No project description provided
Project description
LazyProphet
Time Series decomp via gradient boosting with a couple different estimators of trend:
- ridge: approximates trend via a global fit from a polynomial ridge regression (don't really need ridge since we are boosting but oh well)

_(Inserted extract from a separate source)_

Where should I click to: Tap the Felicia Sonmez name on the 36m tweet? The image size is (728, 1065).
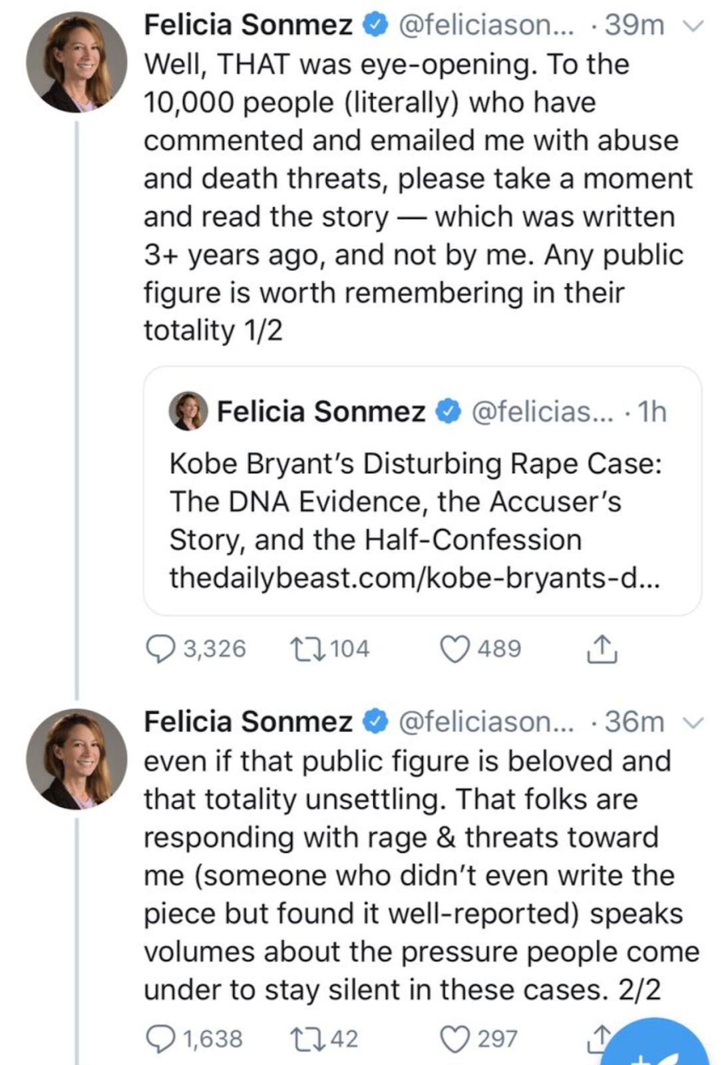point(248,722)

- linear: approximates trend via a local linear changepoint model done using binary segmented regressions to minimize MAE
- mean: approximates trend via local mean change point model
Seasonality can be naive averaging over freq number of time periods or 'harmonic' which calculates seasonality similarly to Prophet using fourier series.
Notes:
- Number of gradient boosting rounds can be set to a max but once our cost function is minimized it will stop unless a minimum is set
- You probably want to always have ols_constant = False for linear estimator
- We can approximate where splits should occur for our local estimators (mean and linear) which speeds things up quite a bit
- The regularization parameter effects the number of boosting rounds whereas l2 just effects the ridge regression regularization
Some basic examples:
import quandl
import fbprophet
import pandas as pd
import matplotlib.pyplot as plt
import LazyProphet as lp
#Get bitcoin data
data = quandl.get("BITSTAMP/USD")
y = data['Low']
y = y[-730:]
df = pd.DataFrame(y)
df['ds'] = y.index
#adjust to make ready for Prophet
df.columns = ['y', 'ds']
model = fbprophet.Prophet()
model.fit(df)
forecast = model.predict(df)
#create Lazy Prophet class
boosted_model = lp.LazyProphet(freq = 365,
estimator = 'linear',
approximate_splits = True,
regularization = 1.2,
global_cost = 'maicc',
split_cost = 'mse',
seasonal_regularization = 'auto',
trend_dampening = 0,
max_boosting_rounds = 50,
exogenous = None
)
#Fits on just the time series
#returns a dictionary with the decomposition
output = boosted_model.fit(y)
#plot forecasts vs actual
tsboosted_ = output['yhat']
proph = forecast['yhat']
plt.plot(tsboosted_, label = 'Lazy', color = 'black')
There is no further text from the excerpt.